*** Opening Source data ***

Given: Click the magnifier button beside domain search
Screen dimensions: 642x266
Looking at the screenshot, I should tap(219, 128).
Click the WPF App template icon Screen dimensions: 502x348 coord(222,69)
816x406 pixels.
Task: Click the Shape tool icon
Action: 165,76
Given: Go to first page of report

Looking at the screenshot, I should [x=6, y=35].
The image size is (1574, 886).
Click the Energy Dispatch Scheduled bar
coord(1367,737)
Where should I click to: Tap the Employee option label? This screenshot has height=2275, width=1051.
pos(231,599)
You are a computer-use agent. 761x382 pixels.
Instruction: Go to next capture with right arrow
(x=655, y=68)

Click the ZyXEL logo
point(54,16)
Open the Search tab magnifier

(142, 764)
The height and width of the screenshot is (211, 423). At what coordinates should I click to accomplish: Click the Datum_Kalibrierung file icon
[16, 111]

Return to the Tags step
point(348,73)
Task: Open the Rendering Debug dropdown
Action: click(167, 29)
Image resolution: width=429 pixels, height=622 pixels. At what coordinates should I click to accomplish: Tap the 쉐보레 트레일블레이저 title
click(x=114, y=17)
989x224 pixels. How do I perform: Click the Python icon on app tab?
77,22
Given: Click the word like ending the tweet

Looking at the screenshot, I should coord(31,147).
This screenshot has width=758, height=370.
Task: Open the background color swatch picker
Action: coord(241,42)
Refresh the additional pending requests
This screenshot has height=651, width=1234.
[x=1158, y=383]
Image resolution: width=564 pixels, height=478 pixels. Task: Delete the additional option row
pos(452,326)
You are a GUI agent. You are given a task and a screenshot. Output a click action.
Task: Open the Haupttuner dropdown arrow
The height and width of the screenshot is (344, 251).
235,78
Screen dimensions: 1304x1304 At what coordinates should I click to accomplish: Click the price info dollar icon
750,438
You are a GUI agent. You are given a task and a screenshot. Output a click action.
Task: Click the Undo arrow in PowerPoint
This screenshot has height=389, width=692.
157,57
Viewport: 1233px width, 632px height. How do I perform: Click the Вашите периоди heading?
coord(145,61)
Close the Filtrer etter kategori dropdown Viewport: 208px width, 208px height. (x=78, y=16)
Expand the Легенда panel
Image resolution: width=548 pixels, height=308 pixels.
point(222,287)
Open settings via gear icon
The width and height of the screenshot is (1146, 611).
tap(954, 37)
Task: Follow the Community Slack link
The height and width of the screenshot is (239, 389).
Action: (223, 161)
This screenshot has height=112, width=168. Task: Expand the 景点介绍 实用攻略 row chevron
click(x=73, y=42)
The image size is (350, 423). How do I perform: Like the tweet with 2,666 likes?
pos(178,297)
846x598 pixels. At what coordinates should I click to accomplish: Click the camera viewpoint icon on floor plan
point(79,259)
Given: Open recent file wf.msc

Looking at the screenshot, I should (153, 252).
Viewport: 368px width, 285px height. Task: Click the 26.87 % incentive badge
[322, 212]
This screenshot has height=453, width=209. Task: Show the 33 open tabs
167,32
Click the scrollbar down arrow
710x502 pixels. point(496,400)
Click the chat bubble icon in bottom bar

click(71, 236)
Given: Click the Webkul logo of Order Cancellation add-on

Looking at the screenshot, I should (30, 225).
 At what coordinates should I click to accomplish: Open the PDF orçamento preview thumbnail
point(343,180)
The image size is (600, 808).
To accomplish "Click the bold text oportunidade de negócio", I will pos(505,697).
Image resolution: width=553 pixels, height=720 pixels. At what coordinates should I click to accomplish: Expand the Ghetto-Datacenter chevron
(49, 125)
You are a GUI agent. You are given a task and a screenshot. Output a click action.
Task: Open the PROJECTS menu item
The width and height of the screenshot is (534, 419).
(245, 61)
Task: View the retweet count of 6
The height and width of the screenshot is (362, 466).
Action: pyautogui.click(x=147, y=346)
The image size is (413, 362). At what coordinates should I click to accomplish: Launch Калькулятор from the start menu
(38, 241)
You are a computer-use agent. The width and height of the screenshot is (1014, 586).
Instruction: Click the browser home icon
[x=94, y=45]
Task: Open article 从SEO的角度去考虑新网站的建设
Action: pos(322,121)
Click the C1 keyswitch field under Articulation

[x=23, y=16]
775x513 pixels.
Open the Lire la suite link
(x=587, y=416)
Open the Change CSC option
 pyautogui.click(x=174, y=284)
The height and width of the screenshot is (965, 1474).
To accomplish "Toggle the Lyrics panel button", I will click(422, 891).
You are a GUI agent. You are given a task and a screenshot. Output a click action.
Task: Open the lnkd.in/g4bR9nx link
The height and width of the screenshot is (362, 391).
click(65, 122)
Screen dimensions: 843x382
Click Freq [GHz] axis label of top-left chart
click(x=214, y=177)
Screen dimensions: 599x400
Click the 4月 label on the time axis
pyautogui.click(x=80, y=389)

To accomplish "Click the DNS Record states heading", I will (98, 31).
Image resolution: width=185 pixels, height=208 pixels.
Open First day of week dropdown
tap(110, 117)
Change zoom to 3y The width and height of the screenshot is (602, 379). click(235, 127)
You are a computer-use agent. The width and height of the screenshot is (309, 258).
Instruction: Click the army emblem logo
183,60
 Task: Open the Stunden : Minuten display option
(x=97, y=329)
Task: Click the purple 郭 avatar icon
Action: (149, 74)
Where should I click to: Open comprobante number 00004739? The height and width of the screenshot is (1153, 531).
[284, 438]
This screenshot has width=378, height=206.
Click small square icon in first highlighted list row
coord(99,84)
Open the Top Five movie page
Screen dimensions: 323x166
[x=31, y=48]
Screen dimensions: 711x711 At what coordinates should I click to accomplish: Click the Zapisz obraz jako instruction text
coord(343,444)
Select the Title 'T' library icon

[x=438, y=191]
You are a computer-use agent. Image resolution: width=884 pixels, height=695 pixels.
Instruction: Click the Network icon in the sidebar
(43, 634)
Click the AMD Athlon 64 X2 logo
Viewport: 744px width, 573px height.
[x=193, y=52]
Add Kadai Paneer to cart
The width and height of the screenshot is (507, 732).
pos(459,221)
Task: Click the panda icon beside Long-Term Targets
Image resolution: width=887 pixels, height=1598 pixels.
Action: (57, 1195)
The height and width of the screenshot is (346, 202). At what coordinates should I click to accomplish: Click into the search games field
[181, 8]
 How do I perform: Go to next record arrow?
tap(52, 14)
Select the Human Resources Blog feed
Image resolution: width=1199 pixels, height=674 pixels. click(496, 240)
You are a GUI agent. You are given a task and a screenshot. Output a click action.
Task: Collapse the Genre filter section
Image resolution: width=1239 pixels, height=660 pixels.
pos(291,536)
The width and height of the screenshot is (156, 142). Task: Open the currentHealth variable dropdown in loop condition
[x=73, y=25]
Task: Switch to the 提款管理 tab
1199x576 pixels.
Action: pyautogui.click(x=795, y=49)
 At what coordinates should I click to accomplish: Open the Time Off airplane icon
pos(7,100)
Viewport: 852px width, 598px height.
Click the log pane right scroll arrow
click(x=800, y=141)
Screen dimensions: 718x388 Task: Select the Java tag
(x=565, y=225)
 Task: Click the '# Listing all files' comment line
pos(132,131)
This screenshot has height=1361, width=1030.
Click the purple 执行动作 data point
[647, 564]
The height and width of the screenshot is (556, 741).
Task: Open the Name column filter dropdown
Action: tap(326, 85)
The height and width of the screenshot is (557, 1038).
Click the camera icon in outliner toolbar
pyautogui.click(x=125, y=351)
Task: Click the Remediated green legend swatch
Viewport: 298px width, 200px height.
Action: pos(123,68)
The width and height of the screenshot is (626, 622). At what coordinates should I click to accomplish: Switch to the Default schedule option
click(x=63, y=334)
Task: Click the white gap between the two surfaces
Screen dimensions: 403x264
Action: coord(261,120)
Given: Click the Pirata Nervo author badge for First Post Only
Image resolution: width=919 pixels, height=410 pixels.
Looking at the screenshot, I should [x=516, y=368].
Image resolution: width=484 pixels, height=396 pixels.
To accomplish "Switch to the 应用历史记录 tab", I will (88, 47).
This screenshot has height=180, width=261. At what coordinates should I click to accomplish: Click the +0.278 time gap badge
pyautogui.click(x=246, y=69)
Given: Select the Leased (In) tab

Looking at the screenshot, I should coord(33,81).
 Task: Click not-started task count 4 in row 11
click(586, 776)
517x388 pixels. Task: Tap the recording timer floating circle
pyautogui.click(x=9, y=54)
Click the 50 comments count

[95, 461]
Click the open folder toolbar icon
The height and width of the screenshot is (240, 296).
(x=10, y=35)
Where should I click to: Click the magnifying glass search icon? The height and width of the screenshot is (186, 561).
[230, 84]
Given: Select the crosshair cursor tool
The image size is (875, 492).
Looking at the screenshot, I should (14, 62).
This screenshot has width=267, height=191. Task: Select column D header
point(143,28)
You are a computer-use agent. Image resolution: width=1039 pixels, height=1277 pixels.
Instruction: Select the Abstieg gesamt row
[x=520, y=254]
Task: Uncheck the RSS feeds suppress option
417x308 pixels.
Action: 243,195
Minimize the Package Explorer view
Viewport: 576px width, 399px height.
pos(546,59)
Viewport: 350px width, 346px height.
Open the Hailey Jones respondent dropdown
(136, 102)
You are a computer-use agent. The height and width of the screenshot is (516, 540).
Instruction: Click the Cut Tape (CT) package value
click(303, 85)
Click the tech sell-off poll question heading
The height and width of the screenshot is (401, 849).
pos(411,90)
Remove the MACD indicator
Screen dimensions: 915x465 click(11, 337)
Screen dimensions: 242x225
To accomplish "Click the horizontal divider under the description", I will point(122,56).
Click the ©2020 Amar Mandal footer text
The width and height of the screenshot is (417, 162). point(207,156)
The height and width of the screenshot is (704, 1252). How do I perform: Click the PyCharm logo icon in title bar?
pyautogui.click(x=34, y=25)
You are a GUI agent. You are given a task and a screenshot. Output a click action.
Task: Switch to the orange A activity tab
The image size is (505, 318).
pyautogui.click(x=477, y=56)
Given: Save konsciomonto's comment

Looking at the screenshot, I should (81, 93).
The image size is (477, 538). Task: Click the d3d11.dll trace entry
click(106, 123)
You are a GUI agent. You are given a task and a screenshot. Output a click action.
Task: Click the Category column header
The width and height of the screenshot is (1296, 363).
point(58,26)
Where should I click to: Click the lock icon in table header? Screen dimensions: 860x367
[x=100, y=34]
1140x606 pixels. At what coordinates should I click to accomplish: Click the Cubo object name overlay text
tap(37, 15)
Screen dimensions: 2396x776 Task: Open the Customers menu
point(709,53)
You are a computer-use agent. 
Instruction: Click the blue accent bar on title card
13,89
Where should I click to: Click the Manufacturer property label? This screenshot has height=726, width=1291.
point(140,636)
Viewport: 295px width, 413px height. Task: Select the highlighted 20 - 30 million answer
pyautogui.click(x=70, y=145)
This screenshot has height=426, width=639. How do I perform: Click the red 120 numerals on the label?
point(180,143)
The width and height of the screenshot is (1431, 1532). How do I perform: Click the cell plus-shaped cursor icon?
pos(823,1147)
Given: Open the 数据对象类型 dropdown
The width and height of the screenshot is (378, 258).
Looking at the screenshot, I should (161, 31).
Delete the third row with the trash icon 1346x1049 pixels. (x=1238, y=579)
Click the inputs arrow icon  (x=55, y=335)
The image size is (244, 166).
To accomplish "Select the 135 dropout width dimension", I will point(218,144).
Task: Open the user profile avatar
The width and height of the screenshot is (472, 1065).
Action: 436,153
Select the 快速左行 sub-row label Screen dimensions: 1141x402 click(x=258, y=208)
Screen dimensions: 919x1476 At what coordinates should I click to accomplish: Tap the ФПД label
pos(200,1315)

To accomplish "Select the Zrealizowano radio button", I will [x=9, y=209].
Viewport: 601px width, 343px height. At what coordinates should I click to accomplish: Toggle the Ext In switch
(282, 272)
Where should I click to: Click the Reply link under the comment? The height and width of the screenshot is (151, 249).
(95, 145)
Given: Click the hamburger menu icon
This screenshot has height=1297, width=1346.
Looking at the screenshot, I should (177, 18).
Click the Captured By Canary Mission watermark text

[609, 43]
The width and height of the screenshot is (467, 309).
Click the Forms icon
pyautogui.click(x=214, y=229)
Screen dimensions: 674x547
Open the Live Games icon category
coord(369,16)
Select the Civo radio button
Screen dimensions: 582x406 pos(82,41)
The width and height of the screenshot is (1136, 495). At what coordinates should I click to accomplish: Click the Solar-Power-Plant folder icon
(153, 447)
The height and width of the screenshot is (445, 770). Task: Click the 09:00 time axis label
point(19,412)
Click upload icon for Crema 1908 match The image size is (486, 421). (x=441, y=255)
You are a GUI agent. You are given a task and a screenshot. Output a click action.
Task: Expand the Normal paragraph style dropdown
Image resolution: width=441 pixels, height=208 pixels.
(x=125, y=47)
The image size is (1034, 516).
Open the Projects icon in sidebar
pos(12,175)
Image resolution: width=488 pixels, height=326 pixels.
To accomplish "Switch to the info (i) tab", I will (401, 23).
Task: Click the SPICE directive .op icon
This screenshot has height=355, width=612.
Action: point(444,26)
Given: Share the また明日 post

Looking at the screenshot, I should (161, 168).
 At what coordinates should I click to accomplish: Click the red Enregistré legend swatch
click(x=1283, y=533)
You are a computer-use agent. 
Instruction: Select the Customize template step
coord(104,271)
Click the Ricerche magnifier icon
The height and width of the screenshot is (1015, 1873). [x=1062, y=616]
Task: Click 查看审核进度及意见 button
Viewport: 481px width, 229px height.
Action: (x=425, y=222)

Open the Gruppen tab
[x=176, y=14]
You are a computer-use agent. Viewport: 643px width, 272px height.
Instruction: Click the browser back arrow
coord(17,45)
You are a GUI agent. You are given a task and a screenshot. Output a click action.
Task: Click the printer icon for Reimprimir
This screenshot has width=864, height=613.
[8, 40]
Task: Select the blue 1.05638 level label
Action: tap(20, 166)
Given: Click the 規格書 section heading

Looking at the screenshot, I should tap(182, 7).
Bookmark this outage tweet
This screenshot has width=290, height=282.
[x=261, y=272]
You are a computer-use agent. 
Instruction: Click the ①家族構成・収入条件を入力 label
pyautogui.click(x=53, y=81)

*** Closing Source data ***

Scan the entries for lines with the string "will". Report only how many there are.

## Expected answer
8